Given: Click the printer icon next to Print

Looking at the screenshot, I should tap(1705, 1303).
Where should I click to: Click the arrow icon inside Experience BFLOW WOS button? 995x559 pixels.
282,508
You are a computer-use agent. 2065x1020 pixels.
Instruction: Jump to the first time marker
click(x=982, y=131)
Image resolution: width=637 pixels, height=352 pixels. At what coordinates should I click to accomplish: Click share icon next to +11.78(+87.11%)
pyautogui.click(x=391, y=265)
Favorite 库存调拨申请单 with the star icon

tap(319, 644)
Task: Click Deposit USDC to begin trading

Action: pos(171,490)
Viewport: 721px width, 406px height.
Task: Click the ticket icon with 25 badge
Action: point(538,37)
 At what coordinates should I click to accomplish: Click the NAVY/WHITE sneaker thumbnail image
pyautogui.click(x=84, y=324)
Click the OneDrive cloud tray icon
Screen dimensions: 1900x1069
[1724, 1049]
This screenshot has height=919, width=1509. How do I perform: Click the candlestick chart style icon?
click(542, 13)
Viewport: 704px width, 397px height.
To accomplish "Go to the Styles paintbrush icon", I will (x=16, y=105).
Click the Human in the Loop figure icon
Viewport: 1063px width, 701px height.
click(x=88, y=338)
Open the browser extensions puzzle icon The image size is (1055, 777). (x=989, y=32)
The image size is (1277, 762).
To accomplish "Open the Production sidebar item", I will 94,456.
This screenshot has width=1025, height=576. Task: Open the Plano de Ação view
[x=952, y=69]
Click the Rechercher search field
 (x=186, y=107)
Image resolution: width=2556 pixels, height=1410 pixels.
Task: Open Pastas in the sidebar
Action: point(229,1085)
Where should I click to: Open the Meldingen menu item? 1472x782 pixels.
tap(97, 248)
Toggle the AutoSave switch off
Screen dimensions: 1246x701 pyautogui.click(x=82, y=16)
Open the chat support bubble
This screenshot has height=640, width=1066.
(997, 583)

*Task description:*
Among the entries above, which lines include "will"? List them all.

*Exercise answer:*
To accomplish "Go to the Styles paintbrush icon", I will (x=16, y=105).
To accomplish "Open the Production sidebar item", I will 94,456.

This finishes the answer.